What the exercise asks = Repeat the entries exactly as they are written.

━━━━━━━━━━━━━━━━

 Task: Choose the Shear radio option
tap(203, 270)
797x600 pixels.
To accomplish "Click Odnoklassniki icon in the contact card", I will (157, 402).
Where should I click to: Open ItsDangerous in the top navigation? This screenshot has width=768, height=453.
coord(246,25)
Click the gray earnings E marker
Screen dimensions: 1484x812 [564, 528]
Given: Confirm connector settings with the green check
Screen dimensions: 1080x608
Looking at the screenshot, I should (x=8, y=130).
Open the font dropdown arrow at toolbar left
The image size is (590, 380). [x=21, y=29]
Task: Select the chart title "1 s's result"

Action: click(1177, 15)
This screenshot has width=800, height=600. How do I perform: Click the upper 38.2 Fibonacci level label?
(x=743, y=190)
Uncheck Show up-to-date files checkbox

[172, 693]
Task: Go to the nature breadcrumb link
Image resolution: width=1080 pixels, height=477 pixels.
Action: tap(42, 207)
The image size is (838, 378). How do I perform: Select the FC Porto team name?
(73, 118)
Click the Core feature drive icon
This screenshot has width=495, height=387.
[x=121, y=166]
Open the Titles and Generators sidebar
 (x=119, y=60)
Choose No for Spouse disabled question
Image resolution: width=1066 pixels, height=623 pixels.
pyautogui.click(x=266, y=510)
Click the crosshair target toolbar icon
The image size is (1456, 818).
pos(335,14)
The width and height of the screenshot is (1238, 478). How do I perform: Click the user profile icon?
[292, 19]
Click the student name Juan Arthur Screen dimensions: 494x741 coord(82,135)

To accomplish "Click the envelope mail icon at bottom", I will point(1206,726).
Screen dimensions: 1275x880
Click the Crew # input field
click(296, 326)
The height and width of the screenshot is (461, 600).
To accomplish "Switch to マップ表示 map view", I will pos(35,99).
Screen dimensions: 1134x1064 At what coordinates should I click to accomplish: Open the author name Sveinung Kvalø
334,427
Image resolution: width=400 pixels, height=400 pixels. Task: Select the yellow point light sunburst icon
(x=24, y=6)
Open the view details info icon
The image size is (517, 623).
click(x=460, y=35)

━━━━━━━━━━━━━━━━

Your solution =
 Task: Choose the Shear radio option
tap(203, 270)
797x600 pixels.
To accomplish "Click Odnoklassniki icon in the contact card", I will (157, 402).
Where should I click to: Open ItsDangerous in the top navigation? This screenshot has width=768, height=453.
coord(246,25)
Click the gray earnings E marker
Screen dimensions: 1484x812 [564, 528]
Given: Confirm connector settings with the green check
Screen dimensions: 1080x608
Looking at the screenshot, I should (x=8, y=130).
Open the font dropdown arrow at toolbar left
The image size is (590, 380). [x=21, y=29]
Task: Select the chart title "1 s's result"

Action: click(1177, 15)
This screenshot has width=800, height=600. How do I perform: Click the upper 38.2 Fibonacci level label?
(x=743, y=190)
Uncheck Show up-to-date files checkbox

[172, 693]
Task: Go to the nature breadcrumb link
Image resolution: width=1080 pixels, height=477 pixels.
Action: tap(42, 207)
The image size is (838, 378). How do I perform: Select the FC Porto team name?
(73, 118)
Click the Core feature drive icon
This screenshot has width=495, height=387.
[x=121, y=166]
Open the Titles and Generators sidebar
 (x=119, y=60)
Choose No for Spouse disabled question
Image resolution: width=1066 pixels, height=623 pixels.
pyautogui.click(x=266, y=510)
Click the crosshair target toolbar icon
The image size is (1456, 818).
pos(335,14)
The width and height of the screenshot is (1238, 478). How do I perform: Click the user profile icon?
[292, 19]
Click the student name Juan Arthur Screen dimensions: 494x741 coord(82,135)

To accomplish "Click the envelope mail icon at bottom", I will point(1206,726).
Screen dimensions: 1275x880
Click the Crew # input field
click(296, 326)
The height and width of the screenshot is (461, 600).
To accomplish "Switch to マップ表示 map view", I will pos(35,99).
Screen dimensions: 1134x1064 At what coordinates should I click to accomplish: Open the author name Sveinung Kvalø
334,427
Image resolution: width=400 pixels, height=400 pixels. Task: Select the yellow point light sunburst icon
(x=24, y=6)
Open the view details info icon
The image size is (517, 623).
click(x=460, y=35)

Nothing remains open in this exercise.